FastWARC (Python)

Resiliparse FastWARC API documentation (Python bindings).

WARC

final class fastwarc.warc.WarcRecordType(*values)

Enum indicating a WARC record’s type as given by its WARC-Type header.

Multiple types can be combined with boolean operators for filtering records in ArchiveIterator.

unknown = 512

Special type: unknown record type (filter only)

any_type = 65535

Special type: any record type (filter only)

no_type = 0

Special type: no record type (filter only)

warcinfo = 2
response = 4
resource = 8
request = 16
metadata = 32
revisit = 64
conversion = 128
continuation = 256
final class fastwarc.warc.WarcHeader

Pre-defined set of standard WARC 1.1 headers. This enum can be used in place of bytes or str values in HeaderMap methods to void misspellings.
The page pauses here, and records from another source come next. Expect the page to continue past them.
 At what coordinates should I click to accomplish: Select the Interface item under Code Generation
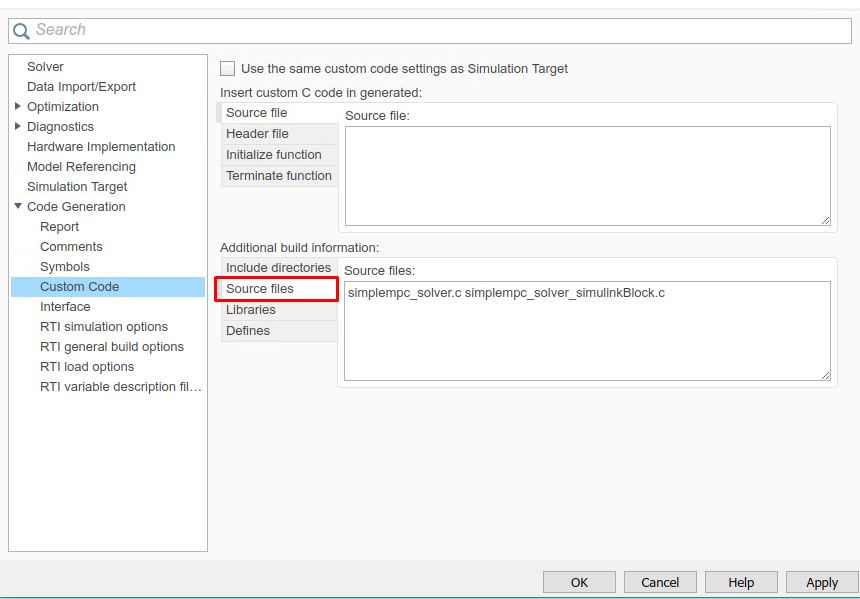click(x=65, y=307)
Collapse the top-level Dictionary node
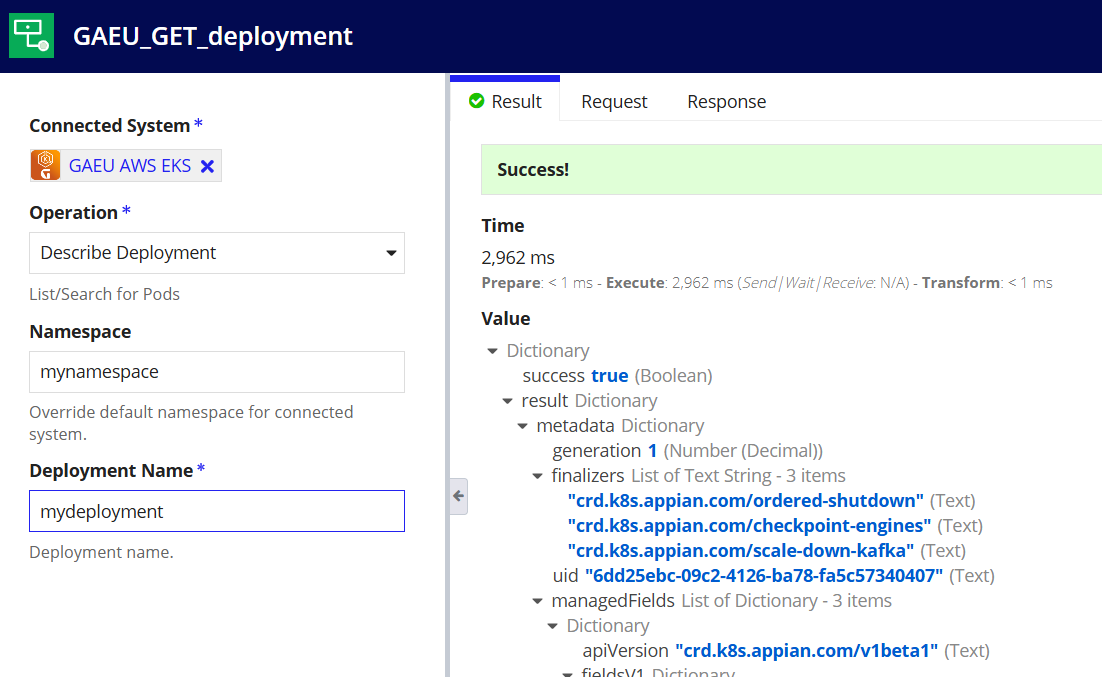1102x677 pixels. [492, 351]
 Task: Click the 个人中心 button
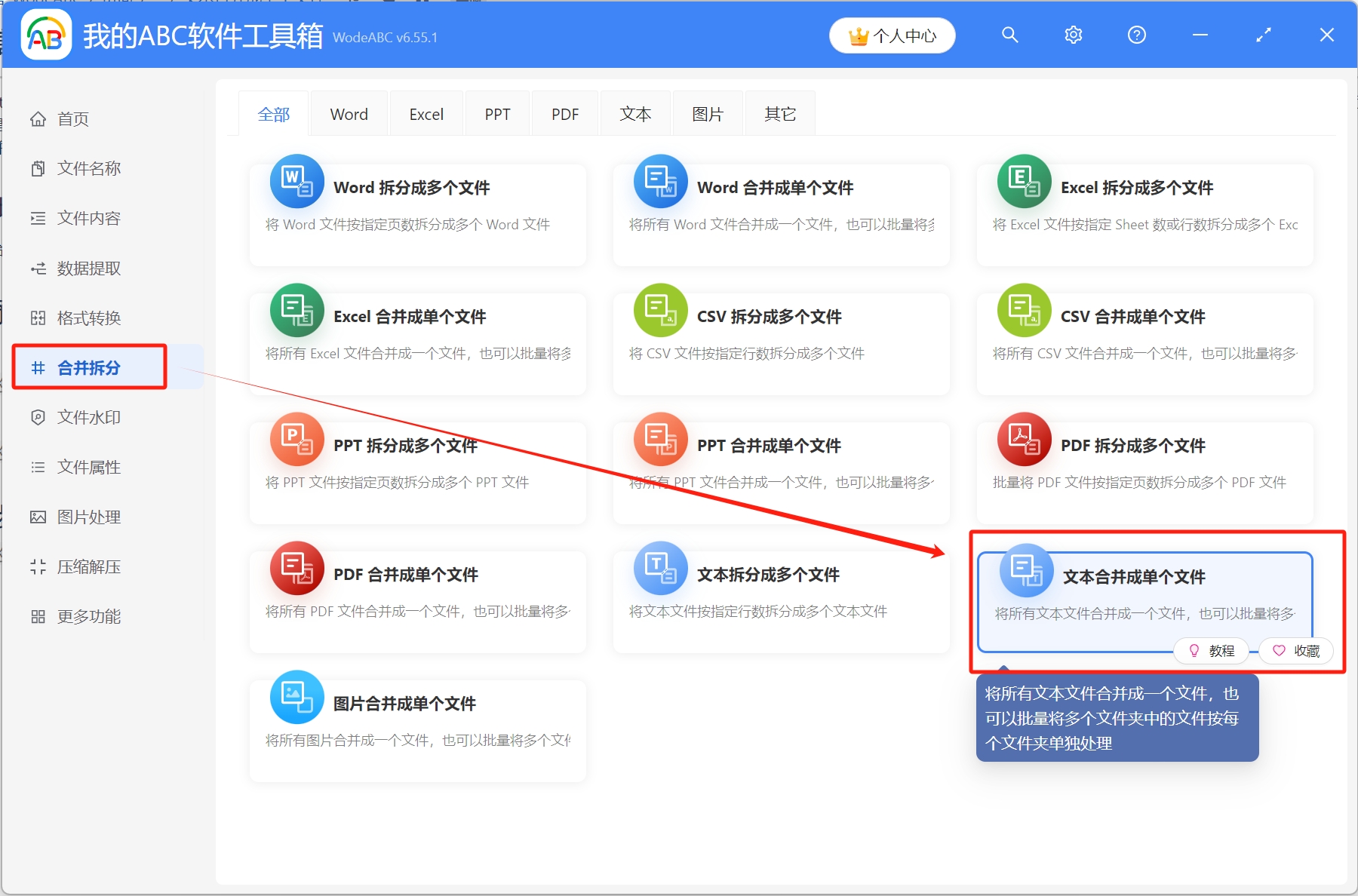892,35
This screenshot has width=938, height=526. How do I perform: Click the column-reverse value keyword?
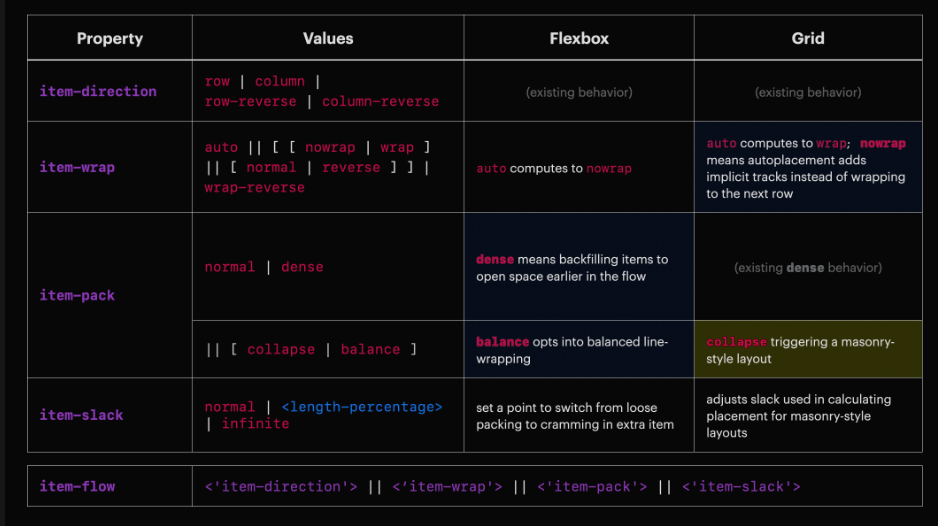(380, 101)
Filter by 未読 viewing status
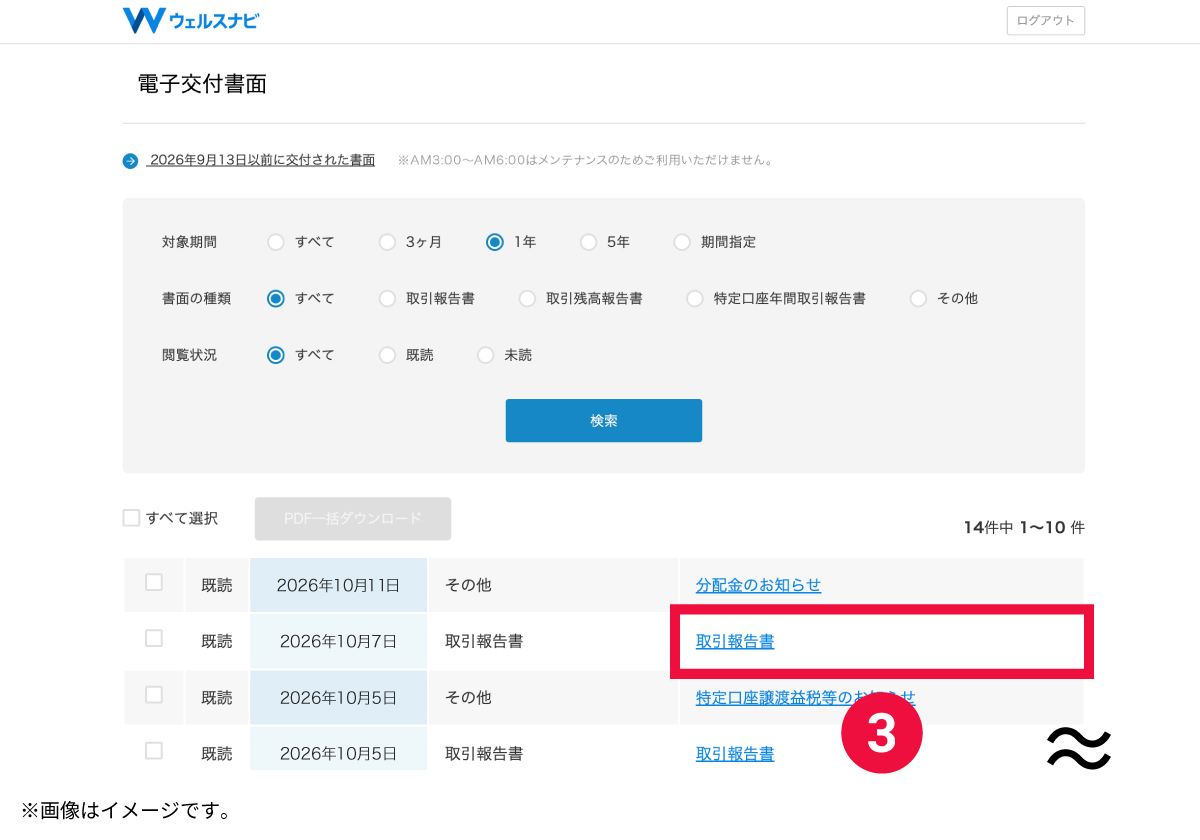The width and height of the screenshot is (1200, 840). (485, 355)
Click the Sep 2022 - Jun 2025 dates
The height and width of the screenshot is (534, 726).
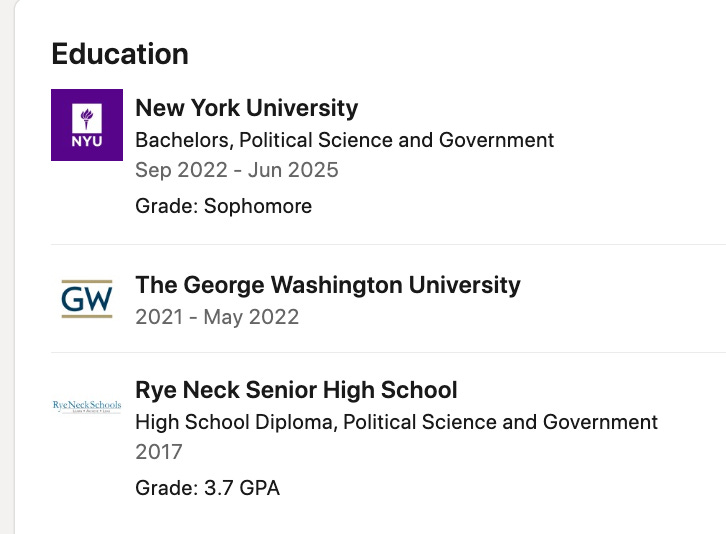237,170
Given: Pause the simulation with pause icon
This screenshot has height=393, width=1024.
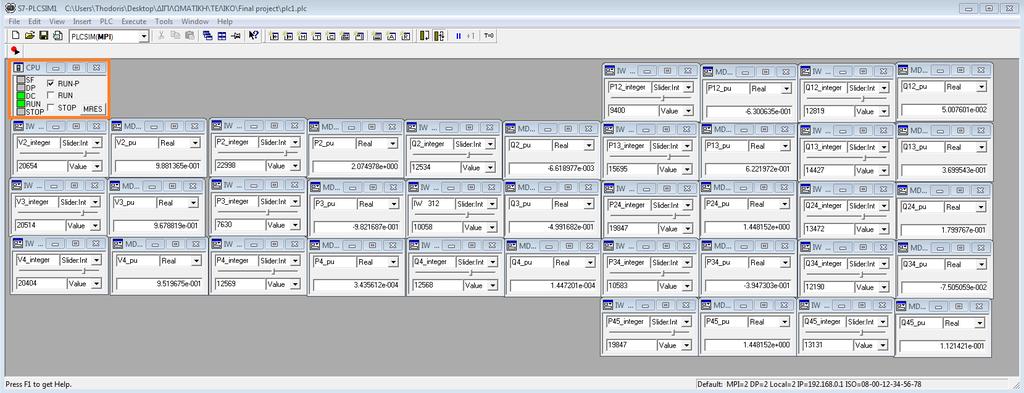Looking at the screenshot, I should (458, 36).
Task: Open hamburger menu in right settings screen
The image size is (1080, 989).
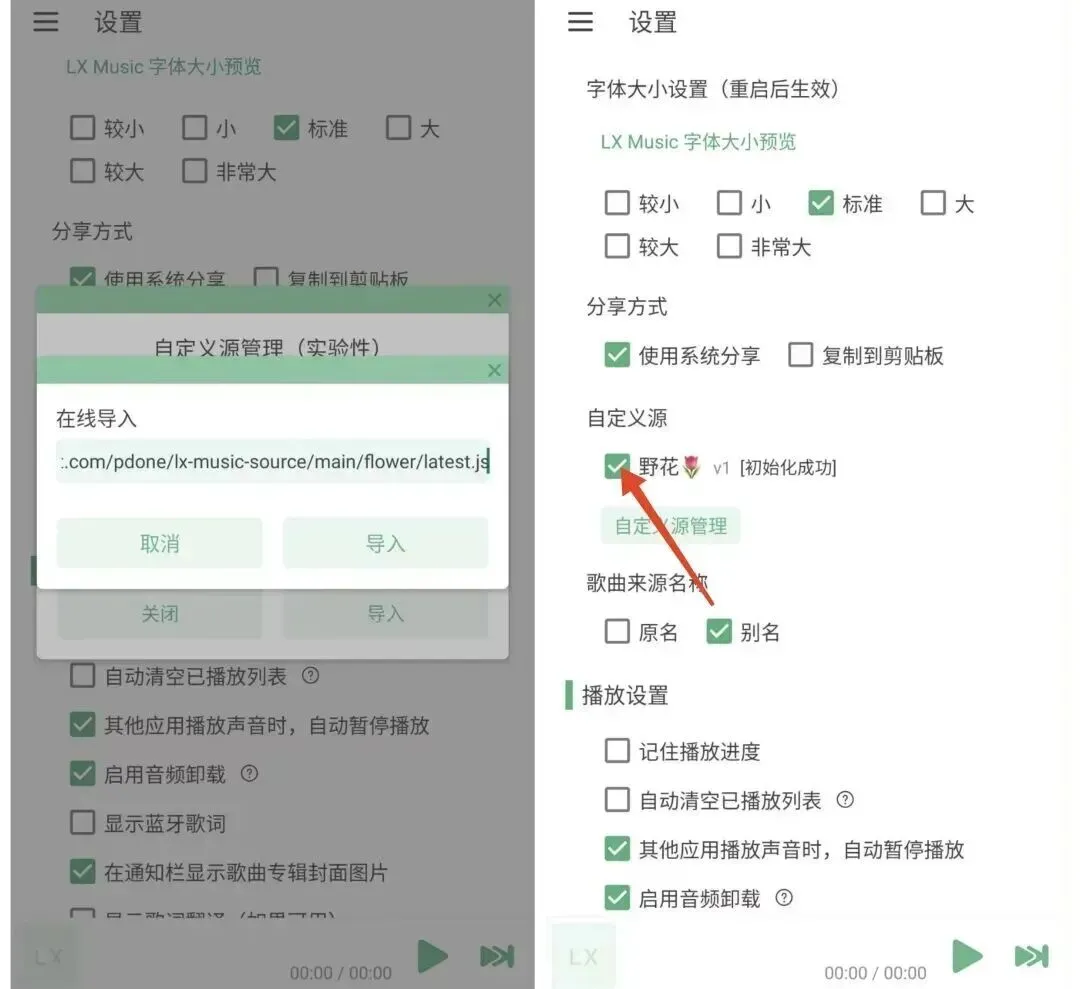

WARC_TYPE: ClassVar[WarcHeader]
WARC_RECORD_ID: ClassVar[WarcHeader]
WARC_DATE: ClassVar[WarcHeader]
CONTENT_LENGTH: ClassVar[WarcHeader]
CONTENT_TYPE: ClassVar[WarcHeader]
WARC_CONCURRENT_TO: ClassVar[WarcHeader]
WARC_BLOCK_DIGEST: ClassVar[WarcHeader]
WARC_PAYLOAD_DIGEST: ClassVar[WarcHeader]
WARC_IP_ADDRESS: ClassVar[WarcHeader]
WARC_REFERS_TO: ClassVar[WarcHeader]
WARC_REFERS_TO_TARGET_URI: ClassVar[WarcHeader]
WARC_REFERS_TO_DATE: ClassVar[WarcHeader]
WARC_TARGET_URI: ClassVar[WarcHeader]
WARC_TRUNCATED: ClassVar[WarcHeader]
WARC_WARCINFO_ID: ClassVar[WarcHeader]
WARC_FILENAME: ClassVar[WarcHeader]
WARC_PROFILE: ClassVar[WarcHeader]
WARC_IDENTIFIED_PAYLOAD_TYPE: ClassVar[WarcHeader]
WARC_SEGMENT_ORIGIN_ID: ClassVar[WarcHeader]
WARC_SEGMENT_NUMBER: ClassVar[WarcHeader]
WARC_SEGMENT_TOTAL_LENGTH: ClassVar[WarcHeader]
final class fastwarc.warc.ArchiveIterator(stream, record_types=any_type, parse_http=True, min_content_length=None, max_content_length=None, func_filter=None, verify_digests=False, quirks_mode=False, auto_decode='none', max_header_len=32768, stream_detect=True, buffer_size=65536, inplace=False, fsspec_args=None, *, strict_mode=True)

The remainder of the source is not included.